- Your objective -
Return each line of the data below unchanged, please.
--- Exercise input ---
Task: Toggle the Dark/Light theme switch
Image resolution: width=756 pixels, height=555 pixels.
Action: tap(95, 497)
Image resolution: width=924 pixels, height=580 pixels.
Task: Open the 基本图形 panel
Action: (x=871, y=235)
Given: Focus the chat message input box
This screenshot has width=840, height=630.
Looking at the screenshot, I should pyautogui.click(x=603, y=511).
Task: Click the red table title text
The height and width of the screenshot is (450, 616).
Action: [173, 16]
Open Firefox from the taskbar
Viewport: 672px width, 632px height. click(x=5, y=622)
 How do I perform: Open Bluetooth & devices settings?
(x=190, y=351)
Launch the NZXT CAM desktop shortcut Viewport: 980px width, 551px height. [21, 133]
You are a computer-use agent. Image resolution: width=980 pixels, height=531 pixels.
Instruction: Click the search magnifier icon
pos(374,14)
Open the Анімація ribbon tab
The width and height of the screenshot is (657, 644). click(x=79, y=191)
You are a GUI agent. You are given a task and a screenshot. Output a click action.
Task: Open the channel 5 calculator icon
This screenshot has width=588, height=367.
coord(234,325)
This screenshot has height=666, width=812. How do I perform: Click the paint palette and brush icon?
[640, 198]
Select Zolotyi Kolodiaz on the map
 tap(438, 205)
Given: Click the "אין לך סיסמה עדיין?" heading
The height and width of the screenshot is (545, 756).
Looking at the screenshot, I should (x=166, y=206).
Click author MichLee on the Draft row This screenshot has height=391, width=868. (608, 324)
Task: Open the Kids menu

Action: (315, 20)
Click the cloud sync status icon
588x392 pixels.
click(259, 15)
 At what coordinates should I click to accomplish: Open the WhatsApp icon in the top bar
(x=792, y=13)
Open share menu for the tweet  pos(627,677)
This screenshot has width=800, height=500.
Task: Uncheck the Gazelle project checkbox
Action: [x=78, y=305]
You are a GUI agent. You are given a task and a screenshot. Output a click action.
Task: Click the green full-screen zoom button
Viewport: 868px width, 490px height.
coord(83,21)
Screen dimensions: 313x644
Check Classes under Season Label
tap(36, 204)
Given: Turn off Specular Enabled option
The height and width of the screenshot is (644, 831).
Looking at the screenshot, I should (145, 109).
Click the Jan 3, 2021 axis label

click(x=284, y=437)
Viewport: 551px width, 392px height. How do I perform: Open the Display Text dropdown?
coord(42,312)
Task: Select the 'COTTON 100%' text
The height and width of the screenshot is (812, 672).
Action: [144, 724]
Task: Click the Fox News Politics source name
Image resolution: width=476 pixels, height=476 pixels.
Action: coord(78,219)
---
- Response to the task -
Task: Toggle the Dark/Light theme switch
Image resolution: width=756 pixels, height=555 pixels.
Action: tap(95, 497)
Image resolution: width=924 pixels, height=580 pixels.
Task: Open the 基本图形 panel
Action: (x=871, y=235)
Given: Focus the chat message input box
This screenshot has width=840, height=630.
Looking at the screenshot, I should pyautogui.click(x=603, y=511).
Task: Click the red table title text
The height and width of the screenshot is (450, 616).
Action: [173, 16]
Open Firefox from the taskbar
Viewport: 672px width, 632px height. click(x=5, y=622)
 How do I perform: Open Bluetooth & devices settings?
(x=190, y=351)
Launch the NZXT CAM desktop shortcut Viewport: 980px width, 551px height. [21, 133]
You are a computer-use agent. Image resolution: width=980 pixels, height=531 pixels.
Instruction: Click the search magnifier icon
pos(374,14)
Open the Анімація ribbon tab
The width and height of the screenshot is (657, 644). click(x=79, y=191)
You are a GUI agent. You are given a task and a screenshot. Output a click action.
Task: Open the channel 5 calculator icon
This screenshot has width=588, height=367.
coord(234,325)
This screenshot has height=666, width=812. How do I perform: Click the paint palette and brush icon?
[640, 198]
Select Zolotyi Kolodiaz on the map
 tap(438, 205)
Given: Click the "אין לך סיסמה עדיין?" heading
The height and width of the screenshot is (545, 756).
Looking at the screenshot, I should (x=166, y=206).
Click author MichLee on the Draft row This screenshot has height=391, width=868. (608, 324)
Task: Open the Kids menu

Action: (315, 20)
Click the cloud sync status icon
588x392 pixels.
click(259, 15)
 At what coordinates should I click to accomplish: Open the WhatsApp icon in the top bar
(x=792, y=13)
Open share menu for the tweet  pos(627,677)
This screenshot has width=800, height=500.
Task: Uncheck the Gazelle project checkbox
Action: [x=78, y=305]
You are a GUI agent. You are given a task and a screenshot. Output a click action.
Task: Click the green full-screen zoom button
Viewport: 868px width, 490px height.
coord(83,21)
Screen dimensions: 313x644
Check Classes under Season Label
tap(36, 204)
Given: Turn off Specular Enabled option
The height and width of the screenshot is (644, 831).
Looking at the screenshot, I should (145, 109).
Click the Jan 3, 2021 axis label

click(x=284, y=437)
Viewport: 551px width, 392px height. How do I perform: Open the Display Text dropdown?
coord(42,312)
Task: Select the 'COTTON 100%' text
The height and width of the screenshot is (812, 672).
Action: [144, 724]
Task: Click the Fox News Politics source name
Image resolution: width=476 pixels, height=476 pixels.
Action: coord(78,219)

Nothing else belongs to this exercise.